- Provided text:
Each full SPW issued with the FTS Units will entitle the holder thereof to purchase one common share of the Company (each, a “Warrant Share”) at a price of C$0.08 for a period of 24 months following the effective issue date, or December 29th, 2025.

The Company has also issued 3,250,000 Non-Flow Through Share Units ( NFTSUs) at a price of $0.04 for each NFTSU for proceeds of C$130,000. Each NTFSU consists of one Common Share of the Company and ½ (one half) SPW for a total of 1,625,000 Full SPWs.

Each full SPW issued with the NFTSUs will entitle the holder thereof to purchase one common share of the Company (each, a “Warrant Share”) at a price of C$0.06 for a period of 24 months following the effective issue date, or December 29th, 2025.

For the Second Closing announced on January 2nd, 2024, a total of 1,000,000 FTSUs were issued to an Insider of the Company, which participation constitutes a "related party transaction" for the purposes of Multilateral Instrument 61-101, Protection of Minority Security Holders in Special Transactions ("MI 61-101"). The Company is relying upon exemptions from the formal valuation and minority shareholder approval requirements of MI 61-101 in completing the Offering with the Insider on the basis that the fair market value of such participation is less than 25% of Sparton's current market capitalization.

A total of 500,000 Full Finder Warrants were issued for this Financing in connection with the issuance of the FTSUs. These may be exercised on or before December 29th, 2025.

The Company intends to use the proceeds of the offering for general corporate purposes and the exploration of the Company’s Critical Metals projects in Ontario and Quebec. These include the Pense-Montreuil polymetallic metals project east of Englehart, Ontario, and straddling the Ontario-Quebec border where historical work has identified zinc-copper-nickel mineralization with minor cobalt values, and little work has been done for over 20 years. The Oakes gold and related copper mineralization project near Matachewan, Ontario, has over 5 untested drill targets in close proximity to the former producing Ryan Lake copper and molybdenum mine, and the current Young Davidson gold producer.
Work will consist of airborne electromagnetic surveys, follow up ground truthing of anomalies and diamond core drilling. The Oakes project has a number of untested Induced Polarization zones outlined by the Company that have never been tested and some of these are related to rock units similar to those hosting the nearby copper and molybdenum mineralization.

- Provided data:

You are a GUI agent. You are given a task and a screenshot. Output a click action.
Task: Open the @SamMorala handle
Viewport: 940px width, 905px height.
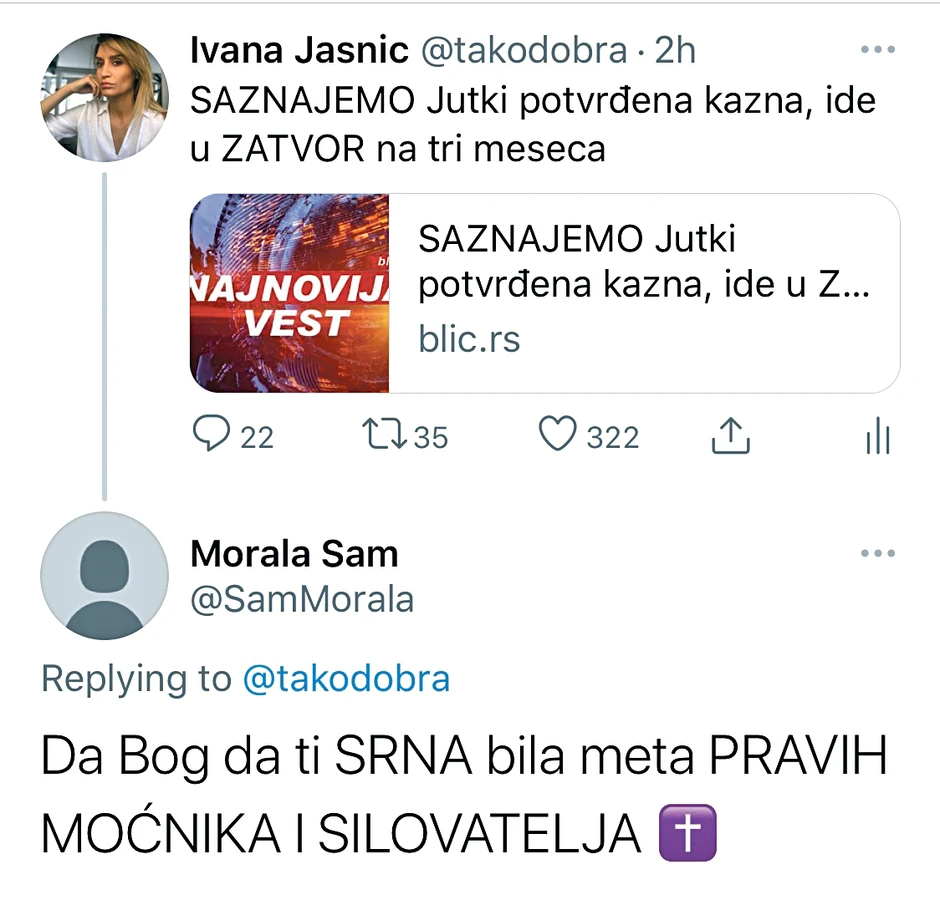(302, 599)
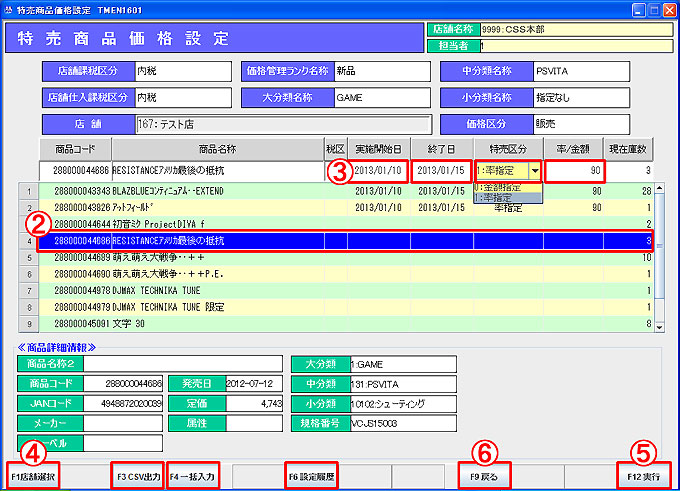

- Short exercise A:
Answer the following questions using the financing announcement, marking each answer (i), (ii), (iii) to match:
(i) At what price per Warrant Share can a full SPW issued with the NFTSUs be exercised?
(ii) How many FTSUs were issued to an Insider of the Company for the Second Closing?
(iii) Near which town in Ontario is the Oakes project located?
- Short exercise B:
For each statement below, say yes or no to whether it agrees with the financing announcement, and support each answer by quoting the deciding words from the announcement exactly. Mark your answers (i), (ii), (iii).
(i) Each NFTSU includes one full SPW.
(ii) The Full Finder Warrants may be exercised on or before December 29th, 2025.
(iii) The Pense-Montreuil project has seen extensive work in recent years.

- Written reply A:
(i) C$0.06
(ii) 1,000,000
(iii) Matachewan

- Written reply B:
(i) No: "consists of one Common Share of the Company and ½ (one half) SPW"
(ii) Yes: "These may be exercised on or before December 29th, 2025."
(iii) No: "little work has been done for over 20 years"